Je ne puis comprendre, Adèle, comment j’ai écrit des mots qui aient pu donner lieu aux idées qui t’ont si justement blessée dimanche. Cela est d’autant plus singulier que jamais jusque-là ces idées ne m’avaient approché. Elles bouleversent tout mon système de vie, elles révoltent tous mes principes de conduite. Aucun de mes amis, même les moins sévères dans leurs mœurs, n’aurait pu concevoir de moi le soupçon que je ne sais quelle absurde phrase t’a inspiré ; n’est-ce pas une fatalité, qu’une de mes lettres fasse naître de pareilles interprétations chez toi, toi ma femme bien-aimée, toi aux yeux de laquelle je dois surtout tenir à conserver ma propre estime ? Que m’importe, chère amie, ce que pense de moi l’univers, si tu en penses mal ? Y a-t-il quelque estime au monde qui puisse me consoler de ton mépris ? Je savais bien que quelquefois la pensée échappait à l’expression, mais je ne croyais pas que l’expression pût la dénaturer, et la dénaturer aussi cruellement. Mais tout cela est effacé. Mes explications ont je n’en doute pas détruit chez toi toute impression fâcheuse. Il me reste à m’étonner d’avoir pu avoir à donner des explications là-dessus. C’est ma faute et je m’applaudis de l’effet désagréable que t’ont produit ces paroles si obscures dont l’ambiguïté présentait ce sens odieux et révoltant. Je te remercie, Adèle, je te remercie du fond de l’âme de t’être indignée quand il s’est présenté à ton esprit ; je te remercie de t’être affligée, cette indignation et cette affliction me prouvent que je suis aimé comme je veux l’être, comme je t’aime. Chère amie, c’est toujours pour ton Victor une vive joie, quand il découvre en toi quelque nouvelle générosité de sentiments qu’une occasion inattendue développe.

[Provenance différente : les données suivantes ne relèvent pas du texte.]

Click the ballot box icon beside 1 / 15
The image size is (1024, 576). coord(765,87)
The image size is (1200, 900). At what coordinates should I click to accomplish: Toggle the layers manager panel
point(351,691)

Oui, je serais méprisable si j’avais jamais pu penser un seul instant dans ma vie à une autre que toi, si tu n’étais pas pour moi toutes les femmes et certes bien plus que toutes les femmes ; le jour où je cesserais de penser ainsi, jour qui ne sera jamais, je serais vil et méprisable à tes yeux et aux miens. Maintenant, doute si tu peux et si tu l’oses. Non, mon Adèle, non, je ne suis pas indigne de toi, même dans la moindre, dans la plus irréfléchie de mes pensées. S’il s’éveille chez moi un désir, il se tourne vers celle qui purifie et tempère tout, même le désir ; toute autre femme se compose à mes yeux d’une robe et d’un chapeau ; je n’en demande pas davantage.